ハンドルネームは八尾の猫です。耽美と翻訳ミステリが大好きです。旧ブログはhttp://d.hatena.ne.jp/hachibinoneko/、メールアドレスはaae22500@pop21.odn.ne.jpです。

キッド・ピストルズの醜態/山口雅也

キッド・ピストルズの醜態

キッド・ピストルズの醜態

 キッド・ピストルズ&ピンク・ベラドンナシリーズの第六作目。
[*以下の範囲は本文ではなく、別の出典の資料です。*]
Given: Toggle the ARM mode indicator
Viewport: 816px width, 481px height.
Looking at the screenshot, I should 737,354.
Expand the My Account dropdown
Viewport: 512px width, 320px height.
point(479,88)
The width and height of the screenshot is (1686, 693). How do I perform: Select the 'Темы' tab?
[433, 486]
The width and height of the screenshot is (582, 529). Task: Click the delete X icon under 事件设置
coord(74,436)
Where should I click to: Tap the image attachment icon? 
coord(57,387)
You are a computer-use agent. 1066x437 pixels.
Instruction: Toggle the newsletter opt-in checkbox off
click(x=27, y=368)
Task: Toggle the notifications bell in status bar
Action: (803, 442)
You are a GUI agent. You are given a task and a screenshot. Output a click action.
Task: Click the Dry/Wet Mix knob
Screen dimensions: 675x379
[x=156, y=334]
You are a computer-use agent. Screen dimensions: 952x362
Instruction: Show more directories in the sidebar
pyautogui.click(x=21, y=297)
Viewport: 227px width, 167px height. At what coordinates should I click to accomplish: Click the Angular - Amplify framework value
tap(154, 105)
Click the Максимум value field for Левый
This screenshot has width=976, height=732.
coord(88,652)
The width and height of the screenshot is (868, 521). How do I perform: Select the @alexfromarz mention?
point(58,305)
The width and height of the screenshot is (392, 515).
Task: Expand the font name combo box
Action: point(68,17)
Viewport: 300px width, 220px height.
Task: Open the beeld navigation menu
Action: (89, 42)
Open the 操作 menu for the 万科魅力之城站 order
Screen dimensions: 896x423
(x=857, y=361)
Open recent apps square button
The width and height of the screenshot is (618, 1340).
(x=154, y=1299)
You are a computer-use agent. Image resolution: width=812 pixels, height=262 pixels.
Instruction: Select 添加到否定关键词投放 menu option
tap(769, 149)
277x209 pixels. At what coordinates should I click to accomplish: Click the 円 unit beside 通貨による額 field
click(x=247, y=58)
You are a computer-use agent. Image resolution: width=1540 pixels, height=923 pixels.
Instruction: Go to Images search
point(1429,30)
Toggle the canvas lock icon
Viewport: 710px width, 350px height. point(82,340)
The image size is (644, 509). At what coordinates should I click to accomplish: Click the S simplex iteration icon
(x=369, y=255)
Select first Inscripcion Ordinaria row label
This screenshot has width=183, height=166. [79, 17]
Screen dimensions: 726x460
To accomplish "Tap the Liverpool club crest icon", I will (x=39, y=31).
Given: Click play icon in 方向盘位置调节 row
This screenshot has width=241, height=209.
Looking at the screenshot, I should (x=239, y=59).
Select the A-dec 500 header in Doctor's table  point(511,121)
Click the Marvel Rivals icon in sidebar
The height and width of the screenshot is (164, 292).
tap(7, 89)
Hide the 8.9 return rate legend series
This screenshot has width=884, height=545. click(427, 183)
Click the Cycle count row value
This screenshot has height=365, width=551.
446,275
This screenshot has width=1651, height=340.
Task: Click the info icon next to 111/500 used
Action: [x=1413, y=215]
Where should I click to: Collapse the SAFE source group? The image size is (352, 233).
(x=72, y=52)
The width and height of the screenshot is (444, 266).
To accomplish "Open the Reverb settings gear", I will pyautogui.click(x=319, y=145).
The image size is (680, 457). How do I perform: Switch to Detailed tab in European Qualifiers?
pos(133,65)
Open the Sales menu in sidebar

「だらしない男の密室」、「≪革服の男≫が多すぎる」、「三人の災厄の息子の冒険」の三篇が収録されているのだが、今回はホラー・SF映画を想起させる設定のものが多く、ネタバレのためにタイトルは伏せるが、三篇に共通して特に某ホラー映画の強い影響を感じた。
 ラストの「三人の災厄の息子の冒険」は「山口雅也はこの設定をどう料理するのであろう」とわくわくするような始まり方をしつつ、あまりにありがちなオチでがっかりした。残りの二つは良かった。
 「だらしない男の密室」。あまりに乱雑な部屋に閉じ込められた状態で目を覚ました作家の男、傍らにはばらばら死体、このままでは自分が犯人にされてしまう……「部屋があまりにも乱雑な理由」、「作家が閉じ込められていた理由」、最後にピンク・ベラドンナが示す真の解決、どれもがすべて面白い。
 「≪革服の男≫が多すぎる」。女性の皮を剥ぐ連続猟奇殺人犯≪革服の男≫。彼はすでに逮捕されているはずだが、町である女性が≪革服の男≫そっくりの人物を見かけた。やがて≪革服の男≫の手口そっくりの凄惨な殺人事件が起こる。模倣犯か、それとも≪革服の男≫が収監されている身でありながら犯罪を行ったか。丁寧に埋め込まれた伏線と、「あることが逆転していた」という構図が魅惑的。
 前作『キッド・ピストルズの最低の帰還』よりずっと出来のよい短編集だった。